### LISTING

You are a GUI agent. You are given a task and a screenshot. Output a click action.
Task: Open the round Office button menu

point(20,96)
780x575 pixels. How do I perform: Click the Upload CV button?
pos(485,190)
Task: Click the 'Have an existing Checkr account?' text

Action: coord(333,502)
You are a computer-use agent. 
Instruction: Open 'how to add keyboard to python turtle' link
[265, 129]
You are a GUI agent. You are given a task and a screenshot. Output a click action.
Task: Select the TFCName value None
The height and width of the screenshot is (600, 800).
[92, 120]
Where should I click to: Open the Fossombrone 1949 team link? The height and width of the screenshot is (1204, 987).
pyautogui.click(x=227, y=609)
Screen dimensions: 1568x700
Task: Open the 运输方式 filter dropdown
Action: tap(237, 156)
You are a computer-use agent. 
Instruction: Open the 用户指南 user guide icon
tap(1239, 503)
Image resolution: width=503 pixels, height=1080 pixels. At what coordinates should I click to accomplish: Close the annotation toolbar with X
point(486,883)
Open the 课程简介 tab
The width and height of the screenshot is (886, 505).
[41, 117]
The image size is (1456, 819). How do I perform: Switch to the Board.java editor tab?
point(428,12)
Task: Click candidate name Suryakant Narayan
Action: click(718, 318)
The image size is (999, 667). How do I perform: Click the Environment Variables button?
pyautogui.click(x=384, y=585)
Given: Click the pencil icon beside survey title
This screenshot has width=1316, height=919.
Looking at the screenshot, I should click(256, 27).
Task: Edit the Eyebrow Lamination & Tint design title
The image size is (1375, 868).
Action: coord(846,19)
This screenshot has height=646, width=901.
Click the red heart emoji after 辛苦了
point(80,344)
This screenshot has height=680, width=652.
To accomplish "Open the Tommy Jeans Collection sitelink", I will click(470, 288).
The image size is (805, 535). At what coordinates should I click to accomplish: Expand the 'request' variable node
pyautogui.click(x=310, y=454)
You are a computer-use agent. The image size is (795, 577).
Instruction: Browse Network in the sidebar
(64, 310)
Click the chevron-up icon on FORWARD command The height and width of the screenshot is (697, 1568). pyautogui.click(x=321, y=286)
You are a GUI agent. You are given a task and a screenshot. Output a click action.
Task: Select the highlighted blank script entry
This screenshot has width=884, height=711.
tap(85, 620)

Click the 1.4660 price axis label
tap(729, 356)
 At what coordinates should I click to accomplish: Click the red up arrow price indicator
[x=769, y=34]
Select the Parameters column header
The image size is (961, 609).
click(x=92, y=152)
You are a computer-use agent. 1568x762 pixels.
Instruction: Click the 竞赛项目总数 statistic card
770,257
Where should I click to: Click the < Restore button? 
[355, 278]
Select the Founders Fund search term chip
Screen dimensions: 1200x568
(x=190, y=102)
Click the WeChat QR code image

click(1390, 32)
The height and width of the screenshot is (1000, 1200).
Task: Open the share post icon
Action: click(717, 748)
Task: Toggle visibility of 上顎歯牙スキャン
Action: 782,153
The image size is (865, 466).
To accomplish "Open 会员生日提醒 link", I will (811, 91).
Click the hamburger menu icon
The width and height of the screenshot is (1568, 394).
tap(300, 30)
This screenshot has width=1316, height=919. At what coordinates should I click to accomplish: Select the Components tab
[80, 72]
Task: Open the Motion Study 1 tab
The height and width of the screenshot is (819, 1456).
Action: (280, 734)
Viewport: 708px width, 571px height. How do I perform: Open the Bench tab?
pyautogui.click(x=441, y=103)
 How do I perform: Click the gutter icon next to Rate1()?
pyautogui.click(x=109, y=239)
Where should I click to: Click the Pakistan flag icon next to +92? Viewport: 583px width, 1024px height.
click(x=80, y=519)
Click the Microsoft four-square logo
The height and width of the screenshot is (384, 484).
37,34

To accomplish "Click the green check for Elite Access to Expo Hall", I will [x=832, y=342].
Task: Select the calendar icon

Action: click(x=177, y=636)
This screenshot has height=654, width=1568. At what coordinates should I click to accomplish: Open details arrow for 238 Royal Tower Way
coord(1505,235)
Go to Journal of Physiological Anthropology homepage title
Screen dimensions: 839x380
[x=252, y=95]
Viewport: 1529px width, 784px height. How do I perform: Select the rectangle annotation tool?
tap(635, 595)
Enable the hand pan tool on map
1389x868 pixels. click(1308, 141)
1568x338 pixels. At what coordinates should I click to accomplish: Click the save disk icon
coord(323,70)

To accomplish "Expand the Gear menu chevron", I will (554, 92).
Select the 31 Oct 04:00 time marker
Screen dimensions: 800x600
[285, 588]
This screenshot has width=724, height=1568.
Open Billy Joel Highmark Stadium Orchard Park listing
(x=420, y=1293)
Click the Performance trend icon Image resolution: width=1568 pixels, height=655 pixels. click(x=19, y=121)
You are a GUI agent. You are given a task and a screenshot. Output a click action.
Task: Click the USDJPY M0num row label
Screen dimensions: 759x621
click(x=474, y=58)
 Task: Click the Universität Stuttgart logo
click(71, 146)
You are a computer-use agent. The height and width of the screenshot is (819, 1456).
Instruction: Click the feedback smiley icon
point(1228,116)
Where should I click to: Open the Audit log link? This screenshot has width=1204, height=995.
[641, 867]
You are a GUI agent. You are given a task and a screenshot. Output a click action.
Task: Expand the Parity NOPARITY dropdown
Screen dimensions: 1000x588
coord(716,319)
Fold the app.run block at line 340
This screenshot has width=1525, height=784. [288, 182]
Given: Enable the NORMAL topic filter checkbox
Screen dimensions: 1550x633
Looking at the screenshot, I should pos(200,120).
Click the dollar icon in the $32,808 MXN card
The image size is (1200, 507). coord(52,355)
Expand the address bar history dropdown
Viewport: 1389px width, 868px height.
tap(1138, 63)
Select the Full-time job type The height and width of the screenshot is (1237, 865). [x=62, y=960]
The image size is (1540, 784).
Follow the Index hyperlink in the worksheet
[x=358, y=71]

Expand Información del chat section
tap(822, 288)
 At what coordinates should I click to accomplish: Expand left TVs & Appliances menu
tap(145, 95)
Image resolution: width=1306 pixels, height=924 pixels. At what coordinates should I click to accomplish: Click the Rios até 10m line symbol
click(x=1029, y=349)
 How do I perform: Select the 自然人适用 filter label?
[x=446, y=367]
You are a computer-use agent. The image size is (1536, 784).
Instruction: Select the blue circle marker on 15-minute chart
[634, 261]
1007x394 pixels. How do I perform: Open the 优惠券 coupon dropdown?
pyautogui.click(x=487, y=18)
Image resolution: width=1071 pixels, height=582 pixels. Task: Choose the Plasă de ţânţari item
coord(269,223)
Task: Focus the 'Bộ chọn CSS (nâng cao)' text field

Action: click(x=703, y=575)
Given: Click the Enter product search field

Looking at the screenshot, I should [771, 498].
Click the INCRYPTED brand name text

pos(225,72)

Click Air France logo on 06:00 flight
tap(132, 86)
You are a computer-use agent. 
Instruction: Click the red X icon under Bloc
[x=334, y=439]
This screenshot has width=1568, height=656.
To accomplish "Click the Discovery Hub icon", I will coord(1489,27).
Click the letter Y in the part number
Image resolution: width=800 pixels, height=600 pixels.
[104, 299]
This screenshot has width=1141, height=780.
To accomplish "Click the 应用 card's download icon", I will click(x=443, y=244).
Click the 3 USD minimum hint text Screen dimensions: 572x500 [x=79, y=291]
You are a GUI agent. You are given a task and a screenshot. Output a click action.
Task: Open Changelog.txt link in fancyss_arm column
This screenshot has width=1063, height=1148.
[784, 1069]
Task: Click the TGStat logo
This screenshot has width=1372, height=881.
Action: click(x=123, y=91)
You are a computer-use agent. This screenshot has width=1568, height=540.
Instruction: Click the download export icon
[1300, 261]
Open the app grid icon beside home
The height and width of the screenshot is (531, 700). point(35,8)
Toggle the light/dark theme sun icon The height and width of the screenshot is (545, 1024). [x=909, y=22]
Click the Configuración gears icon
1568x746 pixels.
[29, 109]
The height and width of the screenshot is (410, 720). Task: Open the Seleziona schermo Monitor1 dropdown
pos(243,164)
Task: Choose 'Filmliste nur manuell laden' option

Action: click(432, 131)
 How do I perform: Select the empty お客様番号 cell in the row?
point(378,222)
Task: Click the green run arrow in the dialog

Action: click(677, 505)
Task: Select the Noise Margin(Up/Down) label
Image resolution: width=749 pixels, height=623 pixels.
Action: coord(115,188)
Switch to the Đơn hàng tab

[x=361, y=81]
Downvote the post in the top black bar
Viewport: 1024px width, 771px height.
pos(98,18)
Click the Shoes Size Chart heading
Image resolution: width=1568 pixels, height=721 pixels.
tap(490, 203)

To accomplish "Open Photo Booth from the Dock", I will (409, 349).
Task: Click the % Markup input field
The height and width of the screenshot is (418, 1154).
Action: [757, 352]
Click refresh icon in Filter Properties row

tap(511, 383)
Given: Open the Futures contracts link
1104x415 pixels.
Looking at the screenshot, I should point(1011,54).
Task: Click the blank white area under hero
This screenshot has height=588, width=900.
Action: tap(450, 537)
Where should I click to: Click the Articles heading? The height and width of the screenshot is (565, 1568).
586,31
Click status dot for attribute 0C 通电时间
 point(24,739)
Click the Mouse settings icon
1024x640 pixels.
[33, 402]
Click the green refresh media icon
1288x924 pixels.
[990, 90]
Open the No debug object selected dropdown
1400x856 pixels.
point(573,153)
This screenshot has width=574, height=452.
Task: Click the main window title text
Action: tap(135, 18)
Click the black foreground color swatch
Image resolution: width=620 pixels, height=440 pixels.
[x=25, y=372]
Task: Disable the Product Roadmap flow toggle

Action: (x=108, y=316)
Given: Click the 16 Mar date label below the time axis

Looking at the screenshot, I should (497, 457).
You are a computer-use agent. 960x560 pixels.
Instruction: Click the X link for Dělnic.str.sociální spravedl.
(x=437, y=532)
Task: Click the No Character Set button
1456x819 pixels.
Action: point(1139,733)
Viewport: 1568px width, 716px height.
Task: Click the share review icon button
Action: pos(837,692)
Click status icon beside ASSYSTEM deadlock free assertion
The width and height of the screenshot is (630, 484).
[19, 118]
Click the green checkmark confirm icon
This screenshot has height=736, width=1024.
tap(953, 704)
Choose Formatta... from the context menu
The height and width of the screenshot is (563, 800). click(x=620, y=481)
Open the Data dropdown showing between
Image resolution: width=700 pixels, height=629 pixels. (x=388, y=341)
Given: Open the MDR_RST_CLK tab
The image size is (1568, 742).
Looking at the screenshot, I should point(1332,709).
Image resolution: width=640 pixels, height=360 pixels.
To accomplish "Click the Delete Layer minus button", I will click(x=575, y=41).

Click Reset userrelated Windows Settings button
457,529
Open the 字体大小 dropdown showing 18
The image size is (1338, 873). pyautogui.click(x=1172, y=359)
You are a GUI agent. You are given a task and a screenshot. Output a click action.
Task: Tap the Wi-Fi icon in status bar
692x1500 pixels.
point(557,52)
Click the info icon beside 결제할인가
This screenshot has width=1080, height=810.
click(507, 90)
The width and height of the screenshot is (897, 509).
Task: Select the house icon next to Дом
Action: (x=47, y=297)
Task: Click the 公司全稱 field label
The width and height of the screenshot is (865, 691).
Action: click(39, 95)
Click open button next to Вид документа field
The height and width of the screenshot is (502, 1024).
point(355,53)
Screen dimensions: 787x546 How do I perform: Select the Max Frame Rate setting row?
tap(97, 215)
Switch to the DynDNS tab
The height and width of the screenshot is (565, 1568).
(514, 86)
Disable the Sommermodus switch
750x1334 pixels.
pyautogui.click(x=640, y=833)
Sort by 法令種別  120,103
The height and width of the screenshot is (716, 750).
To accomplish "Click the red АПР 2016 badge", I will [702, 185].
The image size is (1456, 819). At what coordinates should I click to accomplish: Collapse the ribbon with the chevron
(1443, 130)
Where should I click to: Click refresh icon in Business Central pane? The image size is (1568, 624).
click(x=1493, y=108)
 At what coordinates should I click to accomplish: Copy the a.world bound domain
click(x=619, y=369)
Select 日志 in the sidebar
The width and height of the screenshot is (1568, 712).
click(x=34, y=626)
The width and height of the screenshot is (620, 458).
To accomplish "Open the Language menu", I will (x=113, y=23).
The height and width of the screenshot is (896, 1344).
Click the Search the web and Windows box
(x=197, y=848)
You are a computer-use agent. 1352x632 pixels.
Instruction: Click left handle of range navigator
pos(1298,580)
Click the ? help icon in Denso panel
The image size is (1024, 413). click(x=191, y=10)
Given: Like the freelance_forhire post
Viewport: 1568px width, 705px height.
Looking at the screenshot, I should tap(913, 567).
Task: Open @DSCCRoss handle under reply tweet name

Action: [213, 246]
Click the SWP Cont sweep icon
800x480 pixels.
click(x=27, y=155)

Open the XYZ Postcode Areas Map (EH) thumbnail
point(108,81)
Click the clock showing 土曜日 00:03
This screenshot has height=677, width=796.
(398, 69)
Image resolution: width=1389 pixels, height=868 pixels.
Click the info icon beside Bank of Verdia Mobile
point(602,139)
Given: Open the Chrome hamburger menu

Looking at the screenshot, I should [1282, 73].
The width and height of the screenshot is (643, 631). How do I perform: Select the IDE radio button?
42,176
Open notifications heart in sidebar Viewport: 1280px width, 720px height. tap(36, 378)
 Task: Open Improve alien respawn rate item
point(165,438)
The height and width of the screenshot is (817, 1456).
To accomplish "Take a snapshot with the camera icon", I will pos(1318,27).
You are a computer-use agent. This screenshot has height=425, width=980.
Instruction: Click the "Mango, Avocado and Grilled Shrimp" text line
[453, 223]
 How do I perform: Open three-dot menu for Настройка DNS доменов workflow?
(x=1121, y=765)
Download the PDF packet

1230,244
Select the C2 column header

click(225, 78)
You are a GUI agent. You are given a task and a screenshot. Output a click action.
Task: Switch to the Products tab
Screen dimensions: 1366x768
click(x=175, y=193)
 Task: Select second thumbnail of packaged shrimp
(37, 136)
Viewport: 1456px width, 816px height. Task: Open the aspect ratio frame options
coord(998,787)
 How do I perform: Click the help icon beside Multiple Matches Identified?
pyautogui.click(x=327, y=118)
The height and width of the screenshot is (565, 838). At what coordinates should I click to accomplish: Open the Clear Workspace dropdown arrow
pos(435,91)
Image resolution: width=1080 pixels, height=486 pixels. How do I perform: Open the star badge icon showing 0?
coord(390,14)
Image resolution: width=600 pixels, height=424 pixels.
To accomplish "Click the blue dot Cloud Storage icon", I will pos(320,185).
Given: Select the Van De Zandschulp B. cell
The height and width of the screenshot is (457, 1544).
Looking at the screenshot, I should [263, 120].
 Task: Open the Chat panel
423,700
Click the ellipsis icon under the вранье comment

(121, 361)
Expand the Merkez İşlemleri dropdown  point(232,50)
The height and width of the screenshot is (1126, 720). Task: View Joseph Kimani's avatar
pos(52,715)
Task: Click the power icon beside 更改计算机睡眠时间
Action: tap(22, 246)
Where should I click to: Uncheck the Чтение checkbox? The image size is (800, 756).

### THE TASK
Can you reproduce the data above verbatim, from the line containing "The image size is (865, 466)." through the line containing "Action: (280, 734)", including both of those lines?

### SOLUTION FOR THIS TASK
The image size is (865, 466).
To accomplish "Open 会员生日提醒 link", I will (811, 91).
Click the hamburger menu icon
The width and height of the screenshot is (1568, 394).
tap(300, 30)
This screenshot has width=1316, height=919. At what coordinates should I click to accomplish: Select the Components tab
[80, 72]
Task: Open the Motion Study 1 tab
The height and width of the screenshot is (819, 1456).
Action: (280, 734)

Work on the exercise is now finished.